» **Exercise requirements**
Lines below that include the word "green" should each be copied.

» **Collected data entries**
----

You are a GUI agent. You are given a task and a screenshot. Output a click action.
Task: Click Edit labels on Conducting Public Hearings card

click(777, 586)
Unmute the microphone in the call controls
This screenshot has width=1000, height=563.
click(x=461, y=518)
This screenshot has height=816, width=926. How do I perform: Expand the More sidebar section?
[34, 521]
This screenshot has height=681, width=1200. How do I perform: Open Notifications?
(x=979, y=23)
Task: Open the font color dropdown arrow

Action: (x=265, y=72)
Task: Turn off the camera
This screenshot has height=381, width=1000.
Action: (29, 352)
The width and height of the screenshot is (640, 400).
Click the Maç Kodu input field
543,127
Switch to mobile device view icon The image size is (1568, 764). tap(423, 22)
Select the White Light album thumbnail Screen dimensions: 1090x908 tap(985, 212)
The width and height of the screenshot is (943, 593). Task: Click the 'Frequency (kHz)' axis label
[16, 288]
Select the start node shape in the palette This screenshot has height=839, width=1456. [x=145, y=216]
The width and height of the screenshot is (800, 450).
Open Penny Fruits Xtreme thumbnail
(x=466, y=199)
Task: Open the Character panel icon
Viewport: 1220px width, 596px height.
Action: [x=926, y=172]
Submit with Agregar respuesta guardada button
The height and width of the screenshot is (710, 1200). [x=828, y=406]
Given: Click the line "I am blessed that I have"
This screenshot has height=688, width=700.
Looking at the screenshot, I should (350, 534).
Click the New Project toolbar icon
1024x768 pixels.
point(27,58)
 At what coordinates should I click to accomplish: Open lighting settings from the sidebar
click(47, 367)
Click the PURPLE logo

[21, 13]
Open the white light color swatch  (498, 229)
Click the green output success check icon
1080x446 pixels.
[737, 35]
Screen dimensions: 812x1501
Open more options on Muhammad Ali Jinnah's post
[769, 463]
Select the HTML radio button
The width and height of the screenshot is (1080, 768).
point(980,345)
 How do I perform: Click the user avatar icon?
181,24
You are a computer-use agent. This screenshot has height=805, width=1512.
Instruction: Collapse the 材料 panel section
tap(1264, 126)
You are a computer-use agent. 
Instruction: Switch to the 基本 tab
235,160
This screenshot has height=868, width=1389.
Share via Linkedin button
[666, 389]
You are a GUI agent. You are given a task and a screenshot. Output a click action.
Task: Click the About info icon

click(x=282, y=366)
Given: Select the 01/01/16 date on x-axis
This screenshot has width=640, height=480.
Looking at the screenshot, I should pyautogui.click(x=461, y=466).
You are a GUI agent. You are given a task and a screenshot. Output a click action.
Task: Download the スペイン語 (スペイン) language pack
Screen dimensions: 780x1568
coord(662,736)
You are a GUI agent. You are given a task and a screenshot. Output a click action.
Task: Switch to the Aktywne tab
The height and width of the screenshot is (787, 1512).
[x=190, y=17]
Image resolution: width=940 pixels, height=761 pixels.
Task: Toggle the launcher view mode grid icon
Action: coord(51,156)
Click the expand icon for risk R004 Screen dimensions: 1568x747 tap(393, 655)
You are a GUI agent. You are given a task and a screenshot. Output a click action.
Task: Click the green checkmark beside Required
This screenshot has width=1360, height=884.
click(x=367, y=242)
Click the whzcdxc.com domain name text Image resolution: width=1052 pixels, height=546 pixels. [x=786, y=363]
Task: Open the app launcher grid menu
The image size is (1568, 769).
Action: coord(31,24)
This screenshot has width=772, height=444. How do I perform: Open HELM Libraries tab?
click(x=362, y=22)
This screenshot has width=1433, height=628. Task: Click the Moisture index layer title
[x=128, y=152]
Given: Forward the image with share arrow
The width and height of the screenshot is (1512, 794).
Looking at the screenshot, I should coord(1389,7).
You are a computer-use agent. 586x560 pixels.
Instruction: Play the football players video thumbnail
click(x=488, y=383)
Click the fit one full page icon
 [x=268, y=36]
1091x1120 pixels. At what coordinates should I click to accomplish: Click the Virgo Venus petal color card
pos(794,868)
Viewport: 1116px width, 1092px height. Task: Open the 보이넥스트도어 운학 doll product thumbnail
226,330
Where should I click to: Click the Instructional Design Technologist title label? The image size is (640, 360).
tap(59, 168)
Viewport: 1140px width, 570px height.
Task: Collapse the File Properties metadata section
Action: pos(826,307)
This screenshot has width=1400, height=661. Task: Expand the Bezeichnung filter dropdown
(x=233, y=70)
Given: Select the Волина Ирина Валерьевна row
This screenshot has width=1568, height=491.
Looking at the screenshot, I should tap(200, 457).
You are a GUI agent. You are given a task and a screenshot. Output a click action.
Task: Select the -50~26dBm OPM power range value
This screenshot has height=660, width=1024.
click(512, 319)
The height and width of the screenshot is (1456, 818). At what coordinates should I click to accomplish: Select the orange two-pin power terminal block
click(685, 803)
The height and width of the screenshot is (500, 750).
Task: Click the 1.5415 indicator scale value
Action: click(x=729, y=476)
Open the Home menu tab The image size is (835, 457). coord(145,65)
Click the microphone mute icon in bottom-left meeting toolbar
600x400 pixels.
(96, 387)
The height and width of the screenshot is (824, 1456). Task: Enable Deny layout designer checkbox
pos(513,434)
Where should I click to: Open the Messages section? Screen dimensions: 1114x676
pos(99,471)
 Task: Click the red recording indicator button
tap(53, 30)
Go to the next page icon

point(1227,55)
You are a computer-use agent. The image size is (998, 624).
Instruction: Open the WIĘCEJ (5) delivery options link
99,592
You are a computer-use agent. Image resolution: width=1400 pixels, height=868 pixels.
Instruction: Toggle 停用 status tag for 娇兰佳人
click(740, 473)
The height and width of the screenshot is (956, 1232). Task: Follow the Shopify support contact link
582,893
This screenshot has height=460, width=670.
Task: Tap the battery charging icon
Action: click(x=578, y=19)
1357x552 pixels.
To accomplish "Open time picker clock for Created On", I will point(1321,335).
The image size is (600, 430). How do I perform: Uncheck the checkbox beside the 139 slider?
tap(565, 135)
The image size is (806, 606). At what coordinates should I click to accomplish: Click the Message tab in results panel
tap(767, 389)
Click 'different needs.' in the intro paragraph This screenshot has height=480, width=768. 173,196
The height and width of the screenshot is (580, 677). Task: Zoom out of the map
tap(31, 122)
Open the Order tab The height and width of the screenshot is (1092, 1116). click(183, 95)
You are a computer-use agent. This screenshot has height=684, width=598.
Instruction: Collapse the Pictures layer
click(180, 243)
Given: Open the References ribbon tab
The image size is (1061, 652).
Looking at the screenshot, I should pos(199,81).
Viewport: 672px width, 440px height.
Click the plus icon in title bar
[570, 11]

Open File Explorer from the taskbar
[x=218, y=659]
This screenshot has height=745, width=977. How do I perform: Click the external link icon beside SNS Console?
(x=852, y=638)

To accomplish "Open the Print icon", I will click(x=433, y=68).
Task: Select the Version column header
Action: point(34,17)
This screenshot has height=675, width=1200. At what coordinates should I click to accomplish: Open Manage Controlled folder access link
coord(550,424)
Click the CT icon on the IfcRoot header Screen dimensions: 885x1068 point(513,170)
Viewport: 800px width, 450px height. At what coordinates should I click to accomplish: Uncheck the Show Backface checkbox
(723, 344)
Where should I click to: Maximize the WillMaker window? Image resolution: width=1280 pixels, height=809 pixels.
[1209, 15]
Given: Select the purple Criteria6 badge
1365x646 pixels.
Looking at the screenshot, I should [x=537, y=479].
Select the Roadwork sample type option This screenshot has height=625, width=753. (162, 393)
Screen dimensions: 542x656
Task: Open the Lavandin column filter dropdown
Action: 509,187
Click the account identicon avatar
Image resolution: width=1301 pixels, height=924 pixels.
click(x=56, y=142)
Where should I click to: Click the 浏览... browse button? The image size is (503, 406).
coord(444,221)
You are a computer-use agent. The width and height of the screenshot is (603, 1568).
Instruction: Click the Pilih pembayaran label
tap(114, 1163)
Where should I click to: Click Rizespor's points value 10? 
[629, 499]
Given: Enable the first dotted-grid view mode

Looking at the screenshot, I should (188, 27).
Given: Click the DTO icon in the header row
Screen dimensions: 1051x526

----

» **Answer to this problem**
Click the green output success check icon
Task: Click the green checkmark beside Required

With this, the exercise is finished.